YOUR INSTRUCTIONS
Lay out the rows from the line with "868x404 pixels. How" to the line with "pyautogui.click(x=623, y=147)" as a two-column CSV with the columns text and answer, one CSV row per row. Put each field in double quotes and replace any line breaks with spaces.

MATERIAL SUPPLIED

◆ ◆ ◆ ◆ ◆

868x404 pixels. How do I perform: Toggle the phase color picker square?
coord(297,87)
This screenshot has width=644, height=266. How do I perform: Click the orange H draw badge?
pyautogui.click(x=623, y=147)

◆ ◆ ◆ ◆ ◆

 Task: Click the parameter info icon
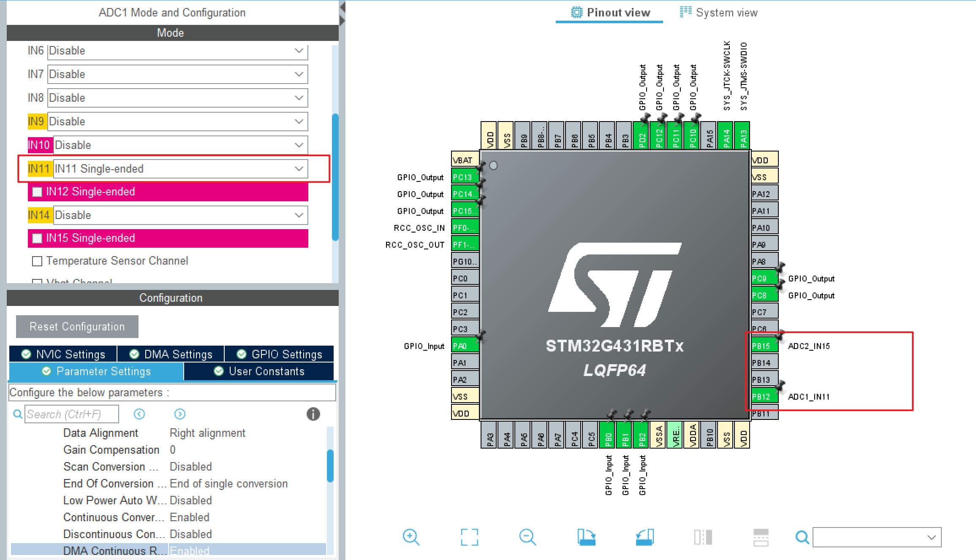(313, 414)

◆ ◆ ◆ ◆ ◆

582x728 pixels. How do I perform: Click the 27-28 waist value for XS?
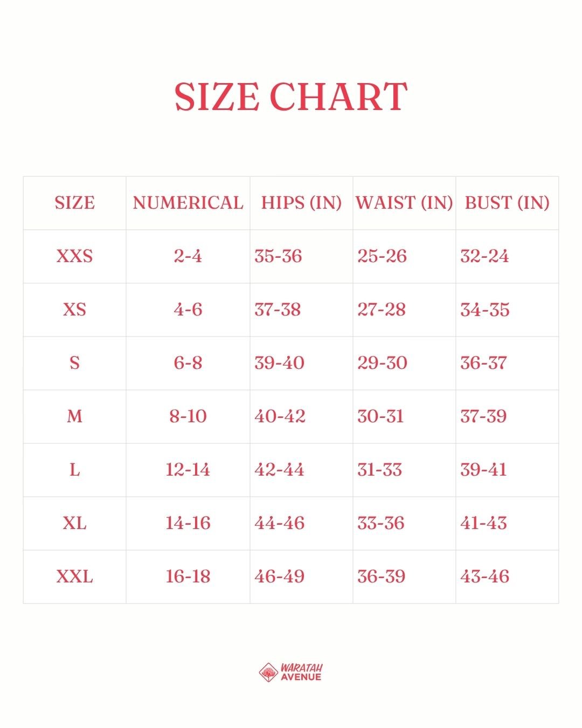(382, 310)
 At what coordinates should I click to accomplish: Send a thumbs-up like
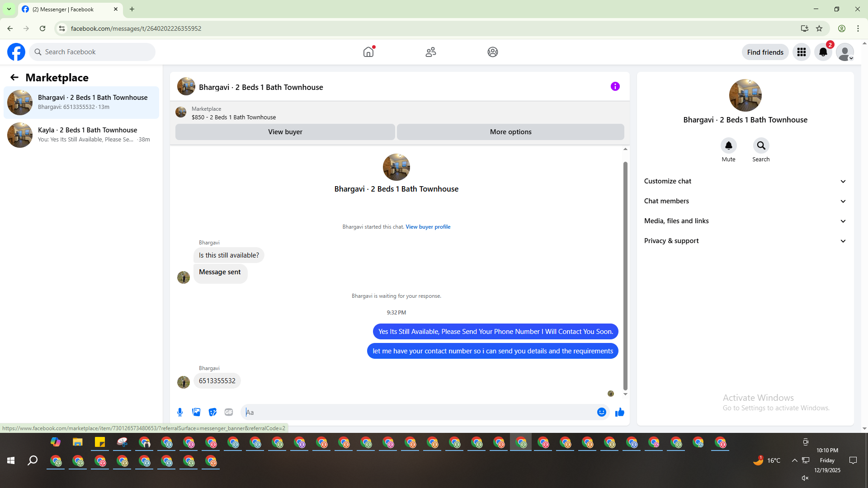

◆ ◆ ◆ ◆ ◆

RESPONSE BELOW
text,answer
"868x404 pixels. How do I perform: Toggle the phase color picker square?","coord(297,87)"
"This screenshot has width=644, height=266. How do I perform: Click the orange H draw badge?","pyautogui.click(x=623, y=147)"